Honey Mustard Carrots
Serves at least 6 as a side


  • 1 lb. of carrots, peeled and chopped
  • 2 Tbsp. safflower oil
  • 2 Tbsp. yellow mustard
  • 1 1/2 tsp. local honey
  • Dash of cinnamon



  1. Steam the carrots until tender, about 10 minutes.
  2. Transfer to a large bowl and mix in the remaining ingredients.
  3. Serve immediately.

Smashed Chickpea Avocado Salad

I've had very little time to cook lately, let alone blog about my kitchen creations. I've gone to back to work, and I'm starting to see the challenges of being a working mom. Logan is having a hard time dealing with me being gone, so when I'm home he's super clingy and doesn't let me get anything done!

Office with a view
My garden is taking a lot of my time also. I'm not sure what kind of gardening people refer to as "relaxing", but vegetable gardening isn't it. At least not when you're starting from the ground up, literally. I already have one existing 5 x 6 raised bed to work with, but I want bigger!
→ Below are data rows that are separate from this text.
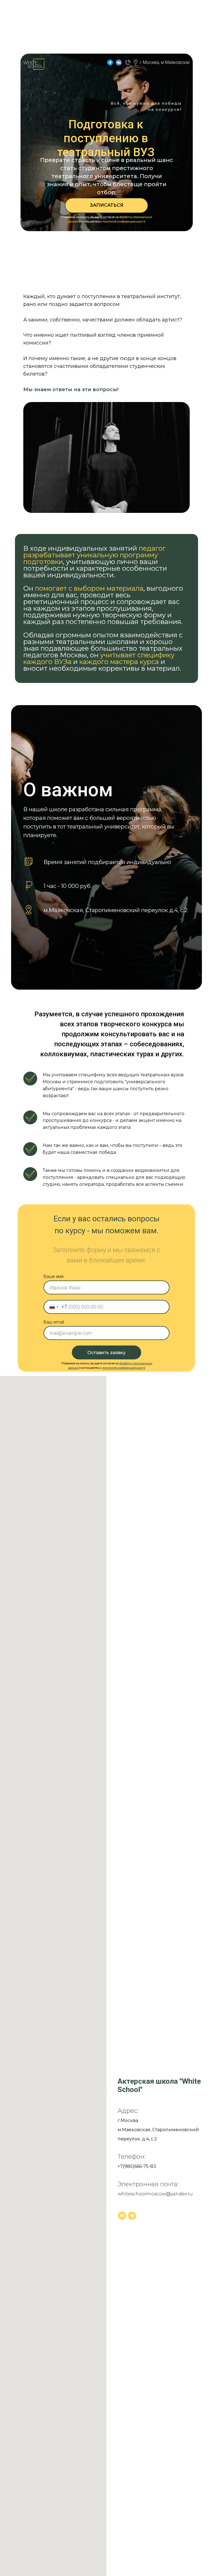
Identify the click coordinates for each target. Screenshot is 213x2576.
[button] (106, 205)
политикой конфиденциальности (123, 221)
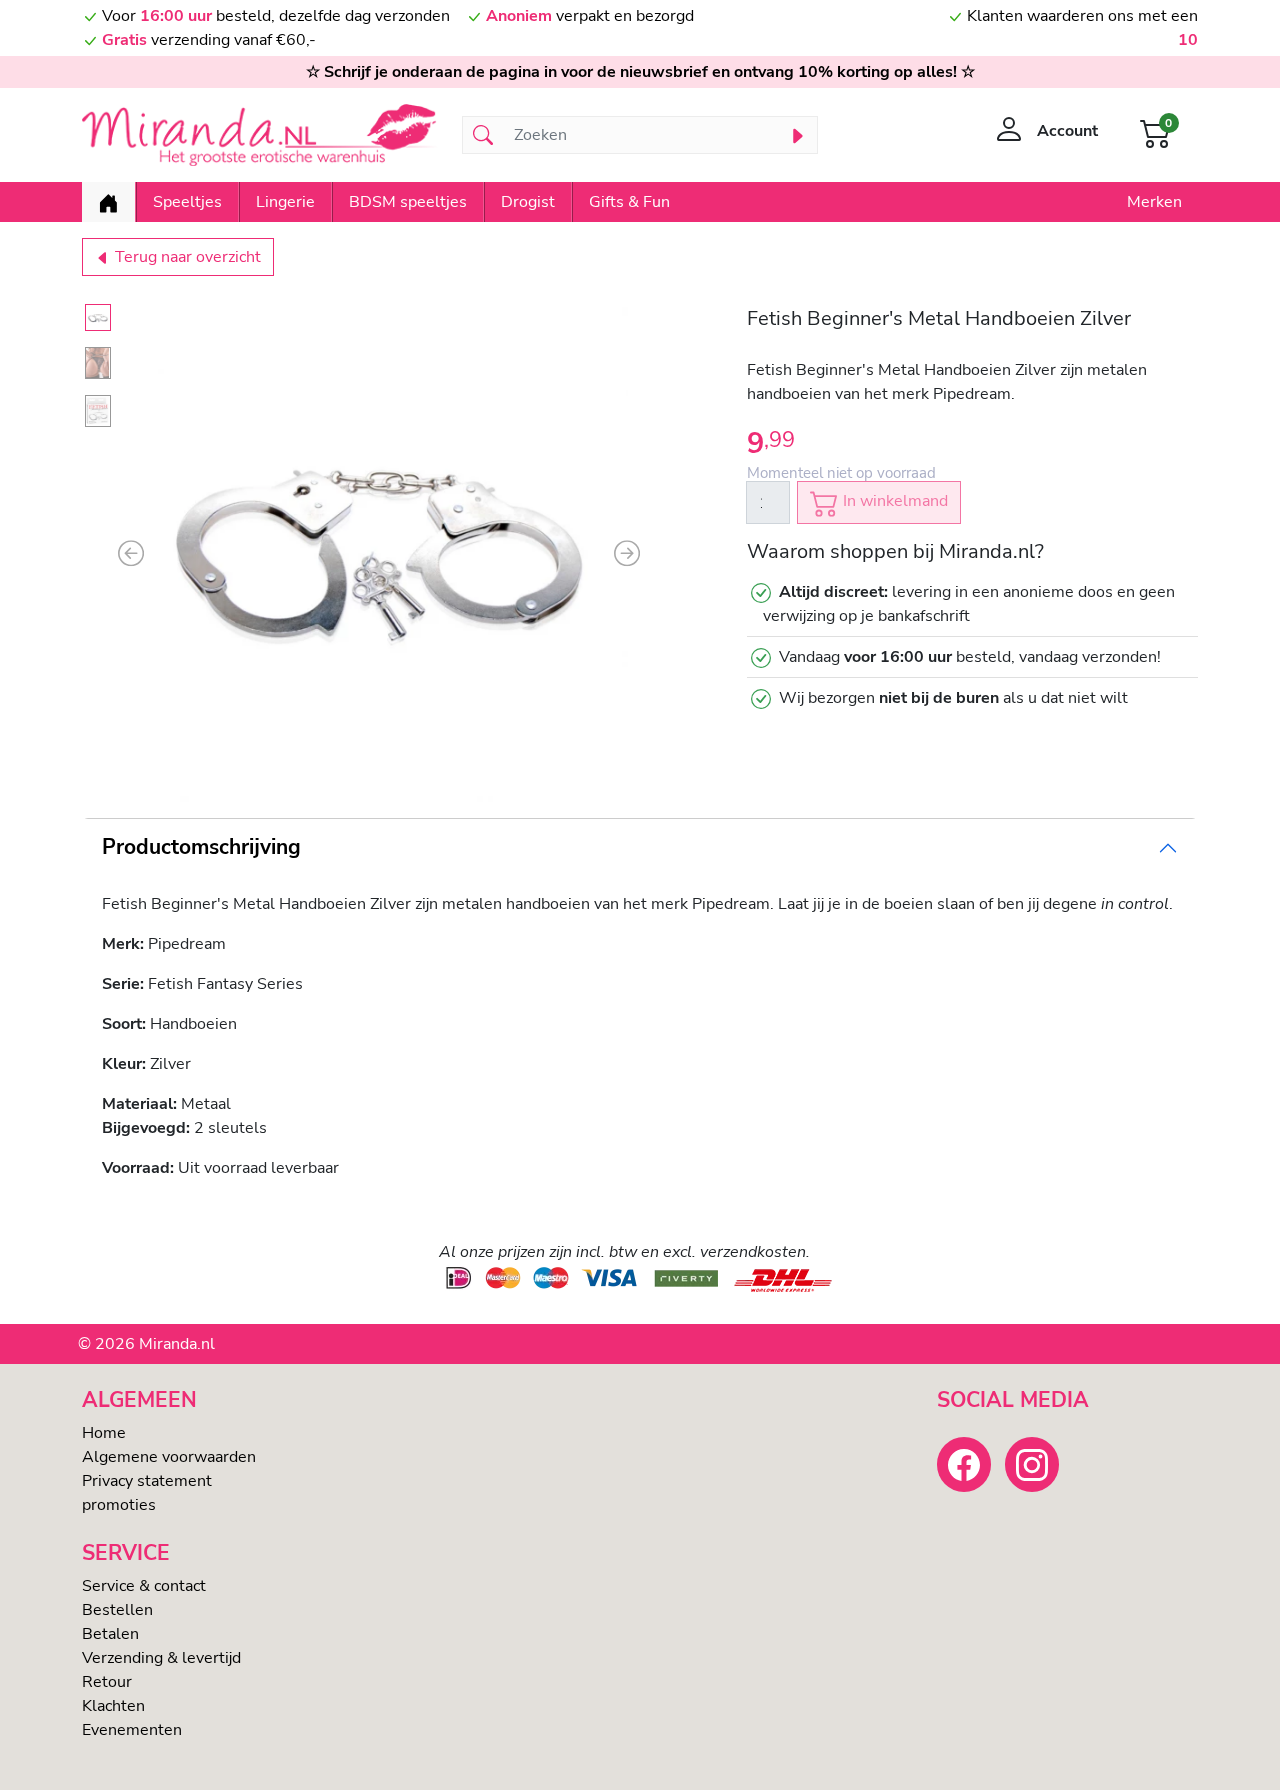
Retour (107, 1682)
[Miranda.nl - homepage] (260, 135)
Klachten (113, 1706)
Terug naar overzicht (186, 257)
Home (104, 1433)
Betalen (110, 1634)
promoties (119, 1505)
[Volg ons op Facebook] (964, 1464)
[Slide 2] (98, 363)
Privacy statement (147, 1481)
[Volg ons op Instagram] (1032, 1464)
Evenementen (132, 1730)
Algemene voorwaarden (169, 1457)
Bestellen (117, 1610)
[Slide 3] (98, 411)
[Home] (108, 202)
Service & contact (144, 1586)
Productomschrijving (201, 847)
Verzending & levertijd (161, 1658)
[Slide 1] (98, 317)
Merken (1154, 202)
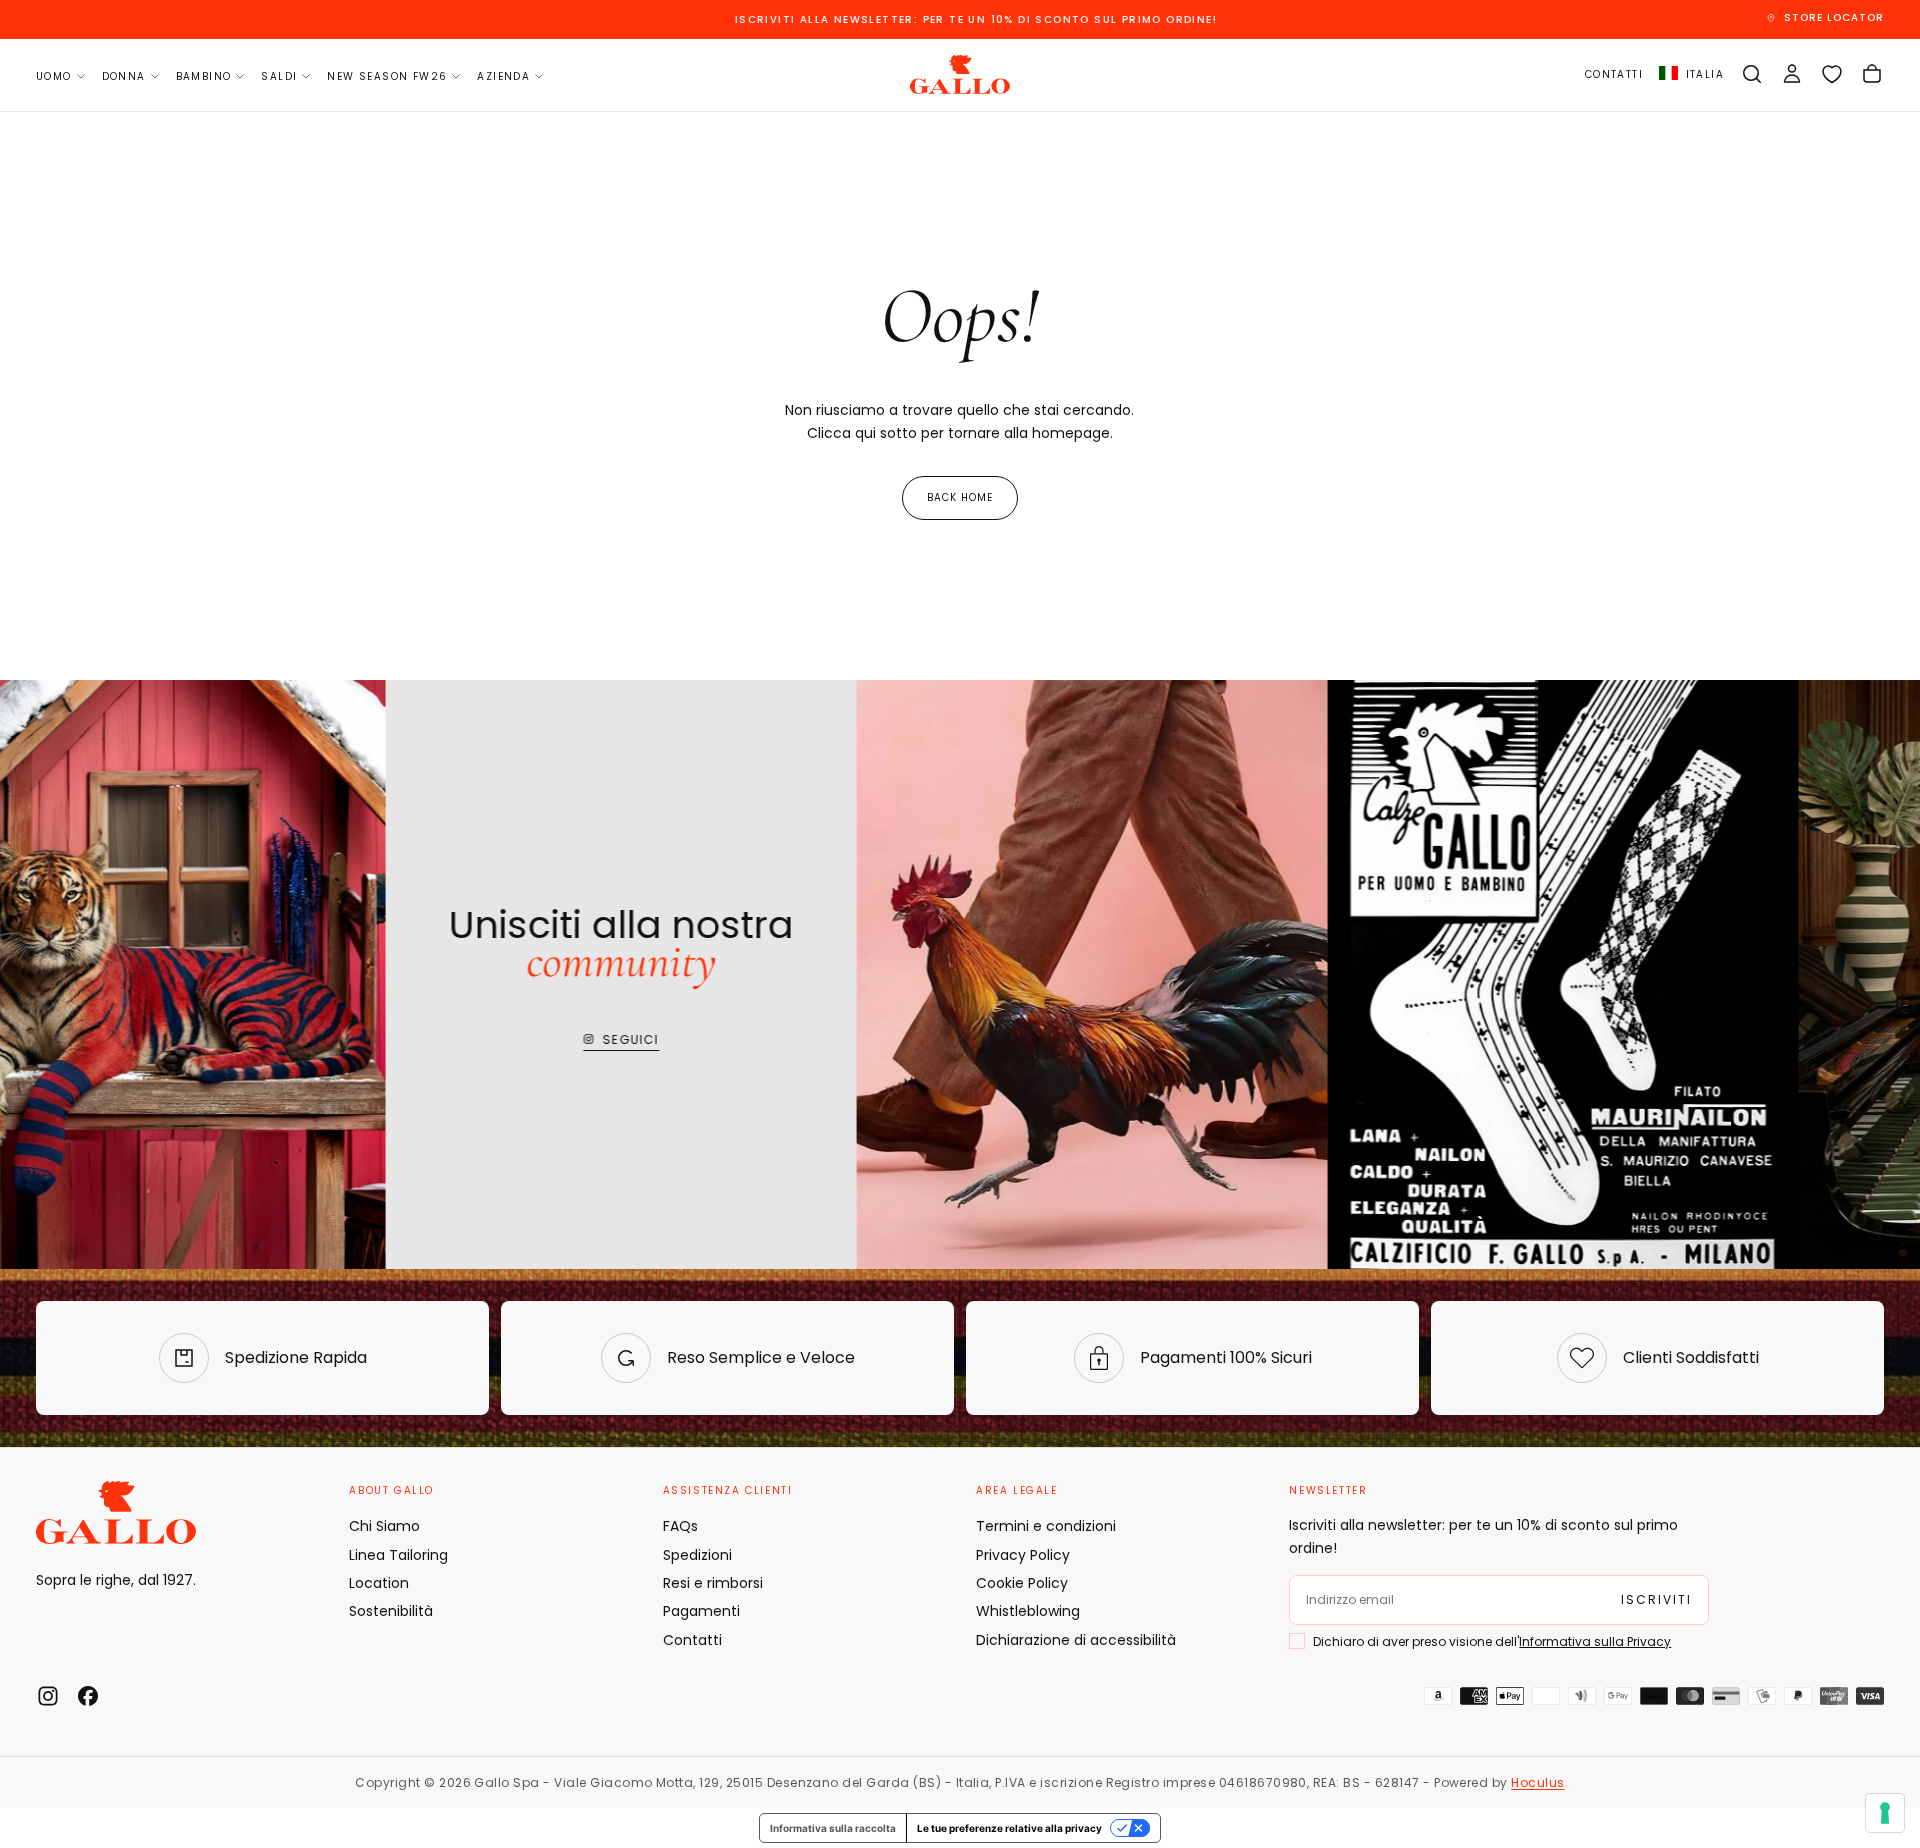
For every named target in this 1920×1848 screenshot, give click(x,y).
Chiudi (960, 1138)
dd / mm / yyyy (840, 971)
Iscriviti (960, 1080)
With the help of the best dad in the world I built three 6 x 8 planting beds. After filling two of them with three yards of compost (that I filled myself!) and planting some seeds that withstand the cooler temperatures (not that we've been having any on Long Island) I finally have my garden going. It took me so long that it deserves it's own blog post, so maybe it will get one.

What I'm getting at here is that with all my time being expended in other areas, I've been looking for quick, easy recipes. I found just that with a mashed chickpea and avocado sandwich. It took only about 5 minutes to make, and my sandwich was assembled while the carrots for honey mustard carrots were steaming. It made for a light week night meal, and the leftovers were great for lunch the next day.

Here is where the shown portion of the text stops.